Gehyra oceanica, also known as the Oceania gecko or Pacific dtella, is a species of gecko in the genus Gehyra. The larger Gehyra vorax (voracious gecko) of Fiji, Vanuatu and New Guinea has sometimes been included in this species, but is now treated as distinct.

The species is native to New Guinea and a number of islands in Melanesia, Micronesia and Polynesia. It has also been widely introduced across the islands of the Pacific, reaching as far as the Marquesas Islands in Polynesia (where the species was first collected for science), although the extent to which the species has been introduced by human intervention is a matter of some debate. There are two apparent populations, a northern one in Micronesia and a southern one in Melanesia and Polynesia. There are also records of the species in New Zealand and Hawaii, but the species has apparently not become established there.
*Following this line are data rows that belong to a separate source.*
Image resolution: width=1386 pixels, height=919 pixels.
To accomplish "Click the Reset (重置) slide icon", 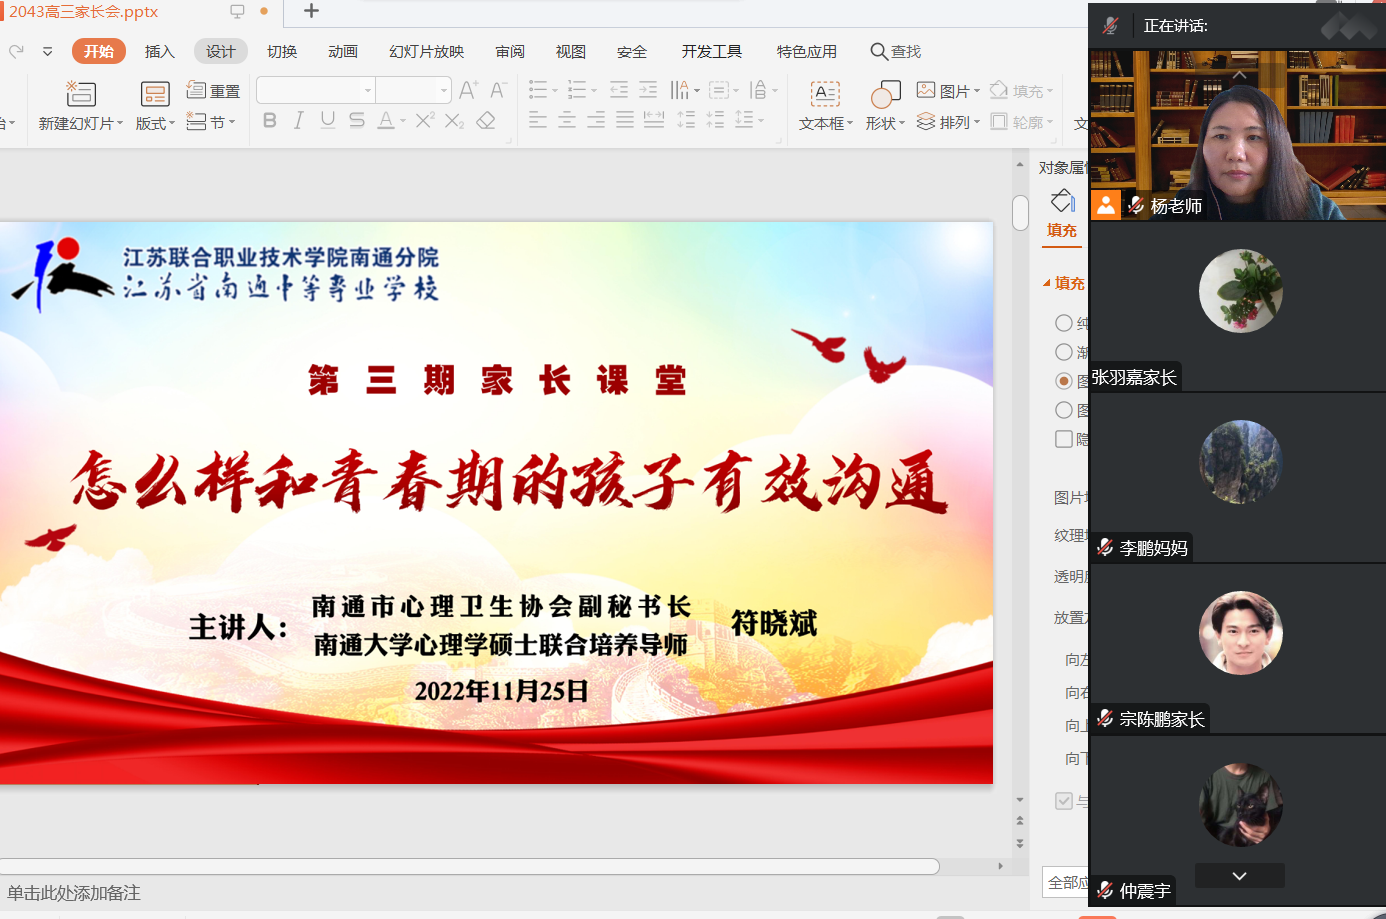I will (197, 91).
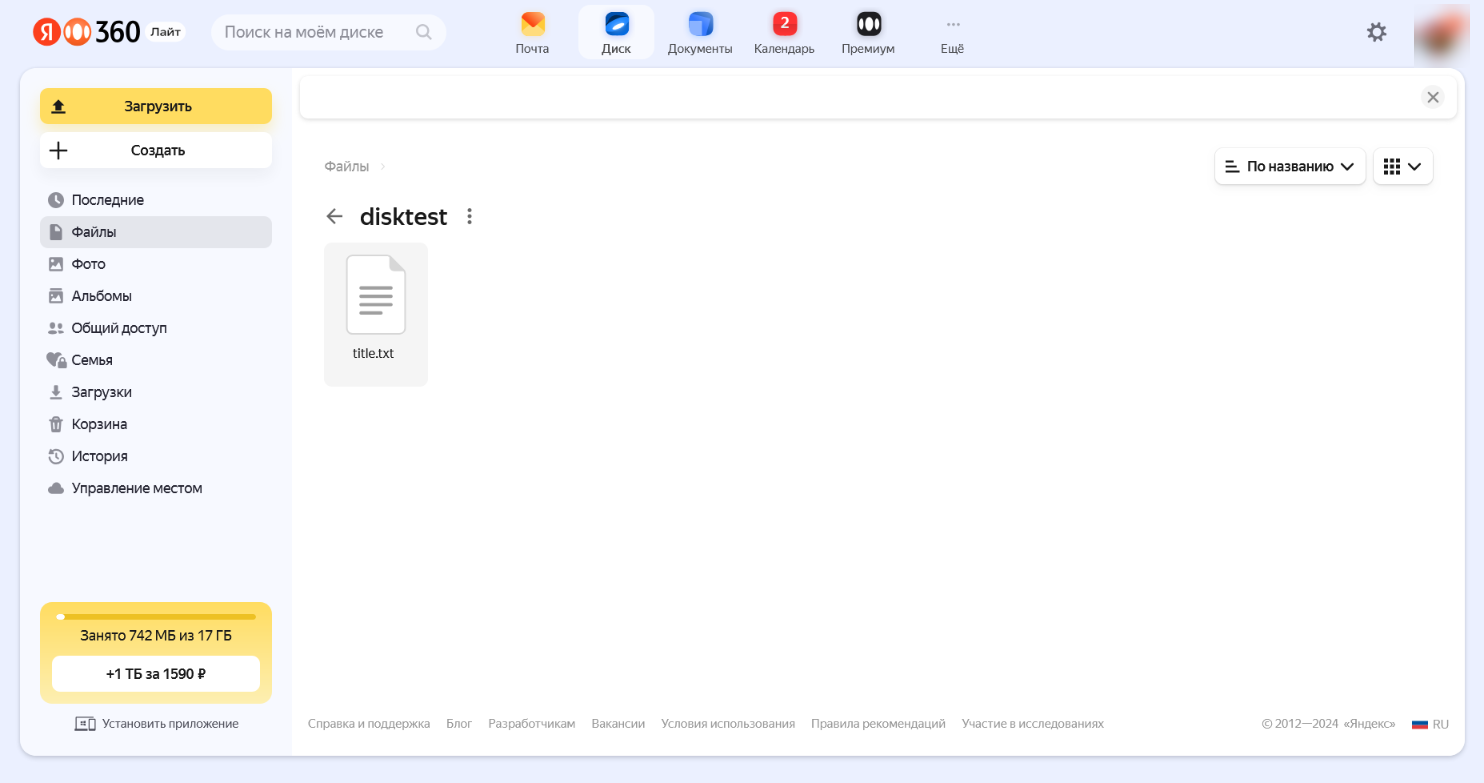Select Последние in the sidebar

(107, 200)
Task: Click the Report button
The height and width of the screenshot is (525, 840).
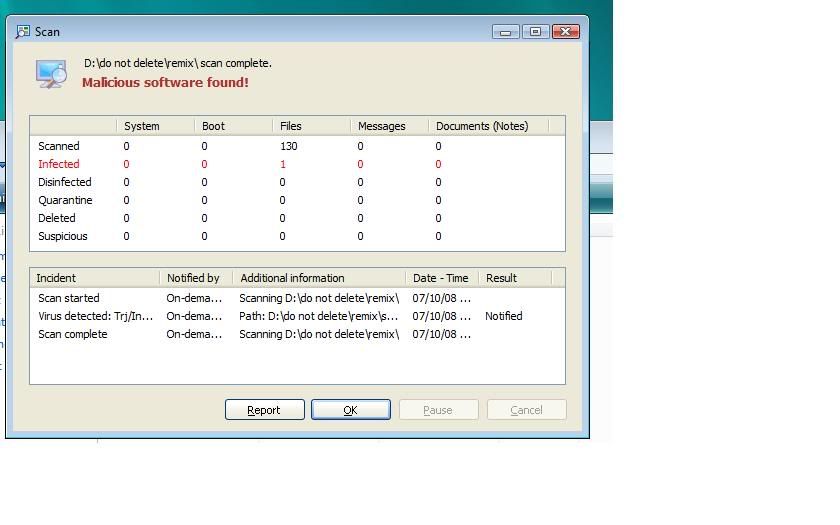Action: tap(264, 410)
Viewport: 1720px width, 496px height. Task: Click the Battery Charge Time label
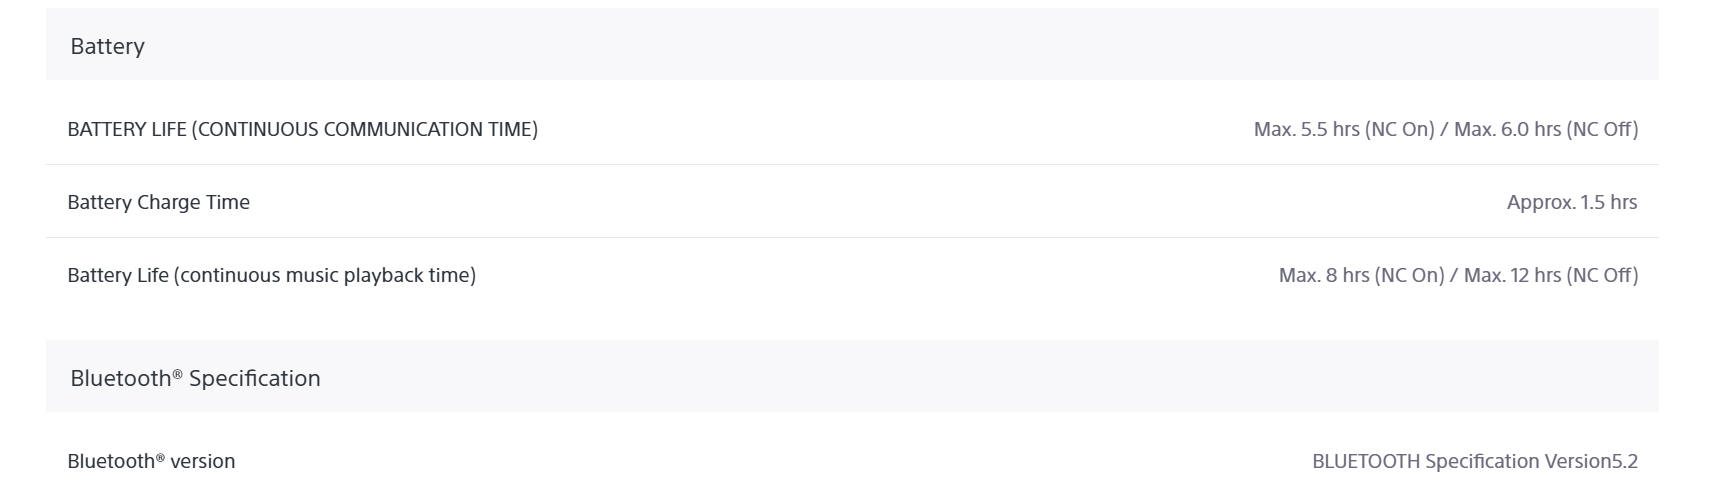click(158, 202)
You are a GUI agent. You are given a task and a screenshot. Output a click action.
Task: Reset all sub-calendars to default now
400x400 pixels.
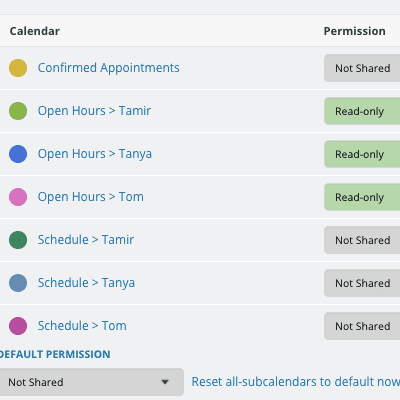296,382
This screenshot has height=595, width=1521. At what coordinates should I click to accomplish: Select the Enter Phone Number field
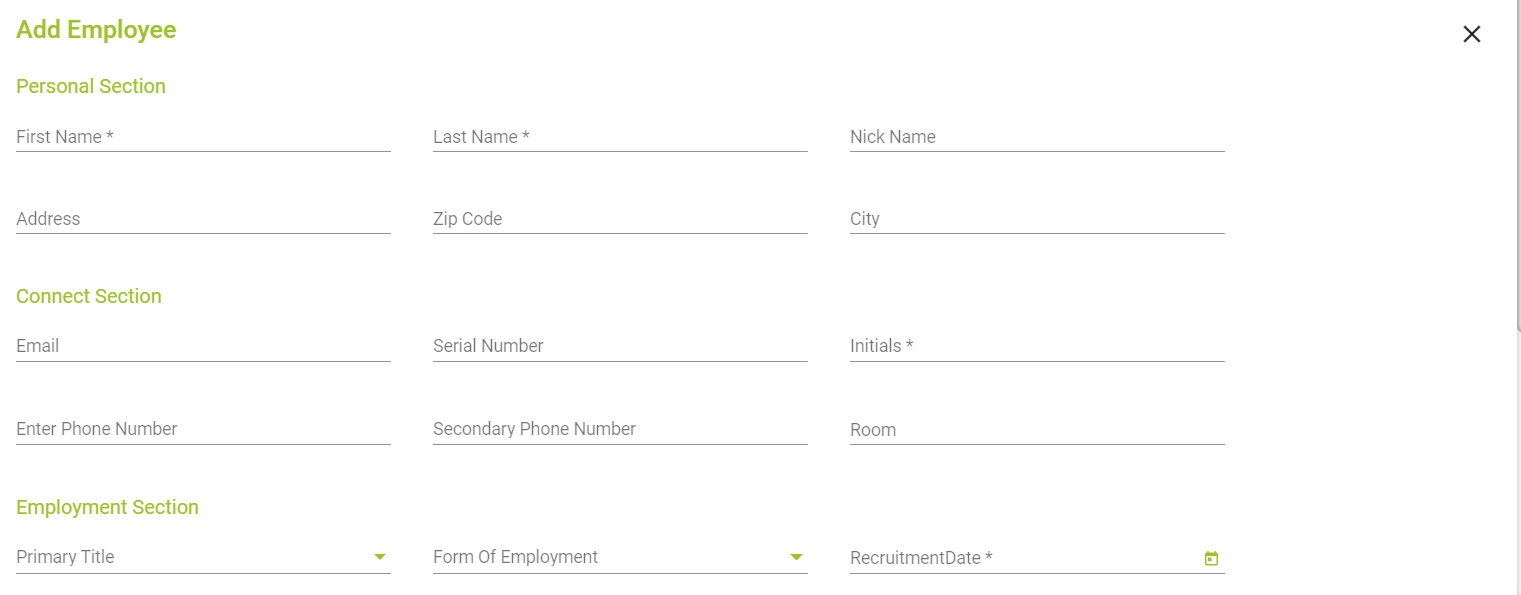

The species is generally arboreal and nocturnal. The diet includes insects and even smaller geckos. Some stomachs have also been found with seeds from fruit. It reproduces sexually, and unlike some other geckos in its genus its eggs are non-adhesive. The species shares communal nests of not more than twelve eggs in each, with only two eggs being laid by a female at a time. These eggs have a long incubation time, up to 115 days. It inhabits a range of habitats including plantations, gardens, and disturbed and undisturbed forests. The species will also feed inside human buildings, but is not described as commensal.